By so doing, he testified, he lost a job which he had in New Mexico, which would have required the use of Grinder X in conjunction with his cubing machine. On his evidence, at this work he would have produced eight to twelve thousand tons of cubes at a profit, according to his cubing experience, of about $3.83 per ton. A choice between the jobs was forced on him by Bovina's refusal to let him use the Grain King since he did not have the economic resources to acquire a third grinder: ". . . we was already fully loaded." Hicks admitted that Norris complained and asked several times to be allowed to use the Grain King, but was refused each time because he did not have Morgan Norris' written release. In late August of 1971, after he had finished the job with Grinder X, Norris filed this action. Later, he presented Bovina a written bill of sale or gift to him of Morgan's interest in the Grain King, paid Bovina the balance due on it, and received possession upon receipting for it as intact and in satisfactory condition. Trial to a jury on the above evidence produced a special verdict as follows:
1. R. W. Norris had Morgan Norris' consent to use the Grain King in performing his temporary grinding job for Bovina in summer 1971.
2. Bovina knew he had it.
3. Despite Norris' request, Bovina, acting by an officer authorized or apparently authorized to do so, refused and prohibited him from using the Grain King.
4. Norris did not agree or acquiesce in this refusal.

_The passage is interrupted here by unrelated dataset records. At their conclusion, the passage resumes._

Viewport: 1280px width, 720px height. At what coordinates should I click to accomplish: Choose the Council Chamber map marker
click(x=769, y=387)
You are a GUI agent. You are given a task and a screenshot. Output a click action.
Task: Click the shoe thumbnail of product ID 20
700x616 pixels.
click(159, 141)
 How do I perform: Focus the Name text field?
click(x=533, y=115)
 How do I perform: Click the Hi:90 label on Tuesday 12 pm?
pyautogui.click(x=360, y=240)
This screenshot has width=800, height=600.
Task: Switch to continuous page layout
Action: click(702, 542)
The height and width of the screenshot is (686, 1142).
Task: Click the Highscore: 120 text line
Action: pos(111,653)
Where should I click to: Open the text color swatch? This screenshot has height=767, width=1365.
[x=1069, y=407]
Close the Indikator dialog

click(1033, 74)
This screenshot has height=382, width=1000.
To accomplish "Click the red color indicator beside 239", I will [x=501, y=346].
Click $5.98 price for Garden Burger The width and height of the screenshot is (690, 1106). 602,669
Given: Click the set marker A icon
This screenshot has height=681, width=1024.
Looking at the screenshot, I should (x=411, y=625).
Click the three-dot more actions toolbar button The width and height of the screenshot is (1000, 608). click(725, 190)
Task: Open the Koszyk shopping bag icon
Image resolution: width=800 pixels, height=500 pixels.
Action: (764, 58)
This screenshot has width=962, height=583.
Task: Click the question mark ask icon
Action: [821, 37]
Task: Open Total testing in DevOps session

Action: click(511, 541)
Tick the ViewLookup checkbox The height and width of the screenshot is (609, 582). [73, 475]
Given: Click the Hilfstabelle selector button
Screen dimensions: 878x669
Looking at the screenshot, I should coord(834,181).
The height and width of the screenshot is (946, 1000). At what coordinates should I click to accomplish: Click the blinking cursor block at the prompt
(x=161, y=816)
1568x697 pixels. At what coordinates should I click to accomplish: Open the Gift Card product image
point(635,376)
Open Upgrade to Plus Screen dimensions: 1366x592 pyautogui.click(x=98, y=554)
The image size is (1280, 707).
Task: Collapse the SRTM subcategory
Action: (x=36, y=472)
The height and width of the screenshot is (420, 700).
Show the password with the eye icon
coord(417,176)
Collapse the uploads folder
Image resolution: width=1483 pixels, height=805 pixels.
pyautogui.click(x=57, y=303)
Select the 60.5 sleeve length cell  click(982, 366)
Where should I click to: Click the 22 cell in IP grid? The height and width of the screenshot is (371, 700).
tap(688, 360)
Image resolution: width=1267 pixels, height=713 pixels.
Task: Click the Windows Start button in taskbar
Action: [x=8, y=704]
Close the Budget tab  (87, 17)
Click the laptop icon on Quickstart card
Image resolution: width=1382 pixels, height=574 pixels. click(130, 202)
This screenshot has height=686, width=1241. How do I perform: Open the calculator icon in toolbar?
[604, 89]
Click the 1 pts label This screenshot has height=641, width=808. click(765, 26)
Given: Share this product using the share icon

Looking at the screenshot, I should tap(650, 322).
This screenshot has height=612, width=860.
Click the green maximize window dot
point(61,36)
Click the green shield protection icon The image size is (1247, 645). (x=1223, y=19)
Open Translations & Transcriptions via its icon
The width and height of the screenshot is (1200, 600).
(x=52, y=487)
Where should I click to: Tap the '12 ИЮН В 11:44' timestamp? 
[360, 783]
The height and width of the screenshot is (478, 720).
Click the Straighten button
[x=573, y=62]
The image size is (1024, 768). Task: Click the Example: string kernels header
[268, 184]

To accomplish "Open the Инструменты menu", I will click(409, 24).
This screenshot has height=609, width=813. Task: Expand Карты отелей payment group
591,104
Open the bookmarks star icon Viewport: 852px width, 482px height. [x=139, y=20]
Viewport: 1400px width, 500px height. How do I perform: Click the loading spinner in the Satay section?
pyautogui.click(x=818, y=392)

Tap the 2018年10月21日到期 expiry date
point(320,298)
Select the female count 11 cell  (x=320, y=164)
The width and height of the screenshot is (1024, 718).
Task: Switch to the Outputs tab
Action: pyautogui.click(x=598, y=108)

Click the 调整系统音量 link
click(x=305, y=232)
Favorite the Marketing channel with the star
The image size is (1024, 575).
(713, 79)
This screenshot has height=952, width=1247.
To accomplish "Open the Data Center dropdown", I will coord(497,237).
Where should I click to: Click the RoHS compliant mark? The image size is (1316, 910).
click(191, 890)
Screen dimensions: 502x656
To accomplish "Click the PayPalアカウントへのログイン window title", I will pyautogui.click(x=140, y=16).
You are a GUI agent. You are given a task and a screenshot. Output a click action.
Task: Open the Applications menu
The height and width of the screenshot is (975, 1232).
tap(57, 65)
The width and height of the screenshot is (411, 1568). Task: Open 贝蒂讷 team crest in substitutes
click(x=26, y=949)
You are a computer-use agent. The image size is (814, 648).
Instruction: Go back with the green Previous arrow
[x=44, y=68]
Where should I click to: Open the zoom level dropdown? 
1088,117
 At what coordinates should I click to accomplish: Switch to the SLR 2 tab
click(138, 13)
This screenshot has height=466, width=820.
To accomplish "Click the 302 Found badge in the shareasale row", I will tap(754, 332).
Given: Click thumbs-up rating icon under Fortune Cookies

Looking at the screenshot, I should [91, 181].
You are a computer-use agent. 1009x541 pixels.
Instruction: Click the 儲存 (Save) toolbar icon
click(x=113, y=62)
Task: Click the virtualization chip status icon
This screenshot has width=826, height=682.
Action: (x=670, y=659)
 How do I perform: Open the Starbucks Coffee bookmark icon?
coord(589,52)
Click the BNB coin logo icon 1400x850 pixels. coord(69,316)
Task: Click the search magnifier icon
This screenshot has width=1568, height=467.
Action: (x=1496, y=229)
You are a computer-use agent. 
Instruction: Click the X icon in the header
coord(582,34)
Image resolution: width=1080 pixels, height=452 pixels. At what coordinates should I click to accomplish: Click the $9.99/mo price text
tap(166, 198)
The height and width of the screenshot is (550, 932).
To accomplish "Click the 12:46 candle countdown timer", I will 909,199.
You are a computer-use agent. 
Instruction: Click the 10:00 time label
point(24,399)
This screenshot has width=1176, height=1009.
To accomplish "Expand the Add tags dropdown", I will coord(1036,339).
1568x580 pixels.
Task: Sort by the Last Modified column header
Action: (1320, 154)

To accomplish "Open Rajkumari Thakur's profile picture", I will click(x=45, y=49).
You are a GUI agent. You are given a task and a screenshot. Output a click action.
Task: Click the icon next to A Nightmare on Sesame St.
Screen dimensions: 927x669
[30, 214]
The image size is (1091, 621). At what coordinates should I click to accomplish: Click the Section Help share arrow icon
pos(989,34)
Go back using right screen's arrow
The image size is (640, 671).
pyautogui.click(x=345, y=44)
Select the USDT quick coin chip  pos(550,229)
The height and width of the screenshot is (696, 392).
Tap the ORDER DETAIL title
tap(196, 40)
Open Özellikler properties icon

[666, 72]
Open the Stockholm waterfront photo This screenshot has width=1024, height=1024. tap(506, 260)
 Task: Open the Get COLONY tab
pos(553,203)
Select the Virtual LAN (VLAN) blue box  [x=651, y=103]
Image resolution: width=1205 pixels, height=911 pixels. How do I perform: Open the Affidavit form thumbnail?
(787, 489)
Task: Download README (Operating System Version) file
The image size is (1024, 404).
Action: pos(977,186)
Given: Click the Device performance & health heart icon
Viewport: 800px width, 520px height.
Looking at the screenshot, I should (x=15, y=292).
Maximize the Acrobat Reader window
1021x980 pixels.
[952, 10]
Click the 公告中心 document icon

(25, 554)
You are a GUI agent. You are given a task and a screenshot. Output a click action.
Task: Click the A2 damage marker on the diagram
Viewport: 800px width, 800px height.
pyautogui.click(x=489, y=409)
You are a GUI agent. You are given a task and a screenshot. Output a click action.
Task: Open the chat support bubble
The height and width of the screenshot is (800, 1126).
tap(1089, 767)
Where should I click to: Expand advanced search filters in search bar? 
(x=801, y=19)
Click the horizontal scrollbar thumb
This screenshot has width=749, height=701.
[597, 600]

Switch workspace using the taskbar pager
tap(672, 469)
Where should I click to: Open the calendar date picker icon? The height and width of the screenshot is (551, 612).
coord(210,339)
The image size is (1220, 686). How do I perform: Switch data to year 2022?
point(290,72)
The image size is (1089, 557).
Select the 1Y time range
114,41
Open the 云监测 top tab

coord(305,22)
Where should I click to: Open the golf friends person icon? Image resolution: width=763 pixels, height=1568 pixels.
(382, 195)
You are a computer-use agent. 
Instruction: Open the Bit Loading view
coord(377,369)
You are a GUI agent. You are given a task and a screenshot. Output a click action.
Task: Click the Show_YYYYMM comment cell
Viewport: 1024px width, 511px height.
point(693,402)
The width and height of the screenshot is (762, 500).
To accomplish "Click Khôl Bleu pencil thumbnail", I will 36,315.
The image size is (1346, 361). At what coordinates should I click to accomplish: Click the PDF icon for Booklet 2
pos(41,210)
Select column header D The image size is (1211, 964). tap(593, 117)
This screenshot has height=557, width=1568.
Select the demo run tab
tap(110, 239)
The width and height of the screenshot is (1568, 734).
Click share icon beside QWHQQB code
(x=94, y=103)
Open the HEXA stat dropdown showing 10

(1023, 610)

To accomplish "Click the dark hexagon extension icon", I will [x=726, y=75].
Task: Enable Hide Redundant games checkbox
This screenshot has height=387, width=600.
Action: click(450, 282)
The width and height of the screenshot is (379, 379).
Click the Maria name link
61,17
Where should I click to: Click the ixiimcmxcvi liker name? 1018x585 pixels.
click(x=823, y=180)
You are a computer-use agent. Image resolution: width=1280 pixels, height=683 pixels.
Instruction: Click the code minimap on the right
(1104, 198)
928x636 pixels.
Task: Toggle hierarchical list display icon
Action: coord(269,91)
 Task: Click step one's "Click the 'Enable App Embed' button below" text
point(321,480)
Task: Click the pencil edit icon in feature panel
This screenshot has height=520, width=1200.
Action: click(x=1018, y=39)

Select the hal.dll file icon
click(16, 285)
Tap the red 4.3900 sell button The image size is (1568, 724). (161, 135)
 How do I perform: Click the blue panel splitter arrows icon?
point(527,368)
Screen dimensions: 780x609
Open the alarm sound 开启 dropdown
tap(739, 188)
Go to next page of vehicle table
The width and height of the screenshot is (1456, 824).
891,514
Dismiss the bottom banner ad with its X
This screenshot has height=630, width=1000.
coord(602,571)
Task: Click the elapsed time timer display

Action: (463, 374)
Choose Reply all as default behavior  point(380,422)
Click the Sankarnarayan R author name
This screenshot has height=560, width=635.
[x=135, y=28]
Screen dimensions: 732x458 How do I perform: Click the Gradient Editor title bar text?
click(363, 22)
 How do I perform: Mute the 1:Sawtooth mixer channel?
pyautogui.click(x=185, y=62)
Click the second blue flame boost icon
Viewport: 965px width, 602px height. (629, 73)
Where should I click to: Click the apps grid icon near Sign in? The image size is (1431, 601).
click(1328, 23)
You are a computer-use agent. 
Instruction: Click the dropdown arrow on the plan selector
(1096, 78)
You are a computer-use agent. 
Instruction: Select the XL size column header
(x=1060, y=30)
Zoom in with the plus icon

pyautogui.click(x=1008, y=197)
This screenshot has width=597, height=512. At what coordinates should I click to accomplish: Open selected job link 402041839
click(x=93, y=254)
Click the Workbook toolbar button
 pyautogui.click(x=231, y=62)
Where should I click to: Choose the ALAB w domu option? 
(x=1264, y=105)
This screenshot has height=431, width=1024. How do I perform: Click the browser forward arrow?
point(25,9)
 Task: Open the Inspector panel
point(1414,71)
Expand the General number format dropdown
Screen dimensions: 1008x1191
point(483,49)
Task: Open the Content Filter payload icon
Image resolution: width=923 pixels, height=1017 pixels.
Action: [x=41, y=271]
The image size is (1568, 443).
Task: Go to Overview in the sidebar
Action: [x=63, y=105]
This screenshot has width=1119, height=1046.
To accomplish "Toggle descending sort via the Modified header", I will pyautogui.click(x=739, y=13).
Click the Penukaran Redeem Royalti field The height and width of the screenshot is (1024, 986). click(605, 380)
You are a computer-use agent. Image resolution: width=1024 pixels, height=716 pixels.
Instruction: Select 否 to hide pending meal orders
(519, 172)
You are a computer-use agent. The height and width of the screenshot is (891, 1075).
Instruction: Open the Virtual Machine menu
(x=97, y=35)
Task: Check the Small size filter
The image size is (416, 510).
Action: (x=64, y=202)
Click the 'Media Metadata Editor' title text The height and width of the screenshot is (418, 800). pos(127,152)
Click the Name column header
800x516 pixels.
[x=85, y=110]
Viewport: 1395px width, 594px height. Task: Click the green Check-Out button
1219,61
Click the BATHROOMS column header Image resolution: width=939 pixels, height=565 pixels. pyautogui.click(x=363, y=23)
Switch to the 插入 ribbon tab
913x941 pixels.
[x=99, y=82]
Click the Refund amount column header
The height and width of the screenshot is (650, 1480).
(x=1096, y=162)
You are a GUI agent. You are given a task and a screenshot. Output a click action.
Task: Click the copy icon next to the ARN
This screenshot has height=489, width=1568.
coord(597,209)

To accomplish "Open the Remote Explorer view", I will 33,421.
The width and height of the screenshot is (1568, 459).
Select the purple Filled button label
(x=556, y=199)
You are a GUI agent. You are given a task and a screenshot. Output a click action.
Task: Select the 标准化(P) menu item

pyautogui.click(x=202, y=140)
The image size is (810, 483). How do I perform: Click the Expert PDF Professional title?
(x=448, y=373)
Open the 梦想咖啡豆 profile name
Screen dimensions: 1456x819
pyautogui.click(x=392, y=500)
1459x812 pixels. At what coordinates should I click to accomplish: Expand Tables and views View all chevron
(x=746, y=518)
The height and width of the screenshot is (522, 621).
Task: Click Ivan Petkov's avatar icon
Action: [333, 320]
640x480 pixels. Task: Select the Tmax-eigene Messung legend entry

5. Bovina's refusal proximately caused damages to R. W. Norris.
6. The amount of these was $30,640.00.
Obviously computed by multiplying $3.83, Norris' estimated profit per ton on the lost New Mexico cubing job, by 8,000, his lowest figure for the tonnage he would have produced there.
On this appeal, Bovina presents four grounds for reversal, couched in eight points.
The first point asserts that the claim on which Norris recovered, wrongful refusal of the use of the Grain King, was outside the pleadings and pretrial order, so that Bovina lacked fair notice of it. Plaintiff's second count for relief complained that Bovina converted the Grain King and, asserting that interest from the date of the conversion would not fairly compensate plaintiff, asked for recovery of the loss of its use. The pretrial order defines a claim for ". . . the reasonable value of the use of such grinder which was lost to the partnership and hence to this Plaintiff. . . ." as a result of Bovina's actions. These are somewhat elliptical statements of a claim intended as one for damages measured by what plaintiff could have earned elsewhere using Grinder X, which Bovina's actions required plaintiff to substitute for the withheld Grain King. But it was indeed the Grain King's use of which Norris was deprived, and he was not obliged to plead the method by which he proposed to measure his damages. We do not think Bovina was misled. Moreover, evidence of the lost New Mexico earnings came in without objection on any such ground, and the issue was, if sketchily pleaded, therefore tried by implied consent. Fed.R.Civ.P. 15(b).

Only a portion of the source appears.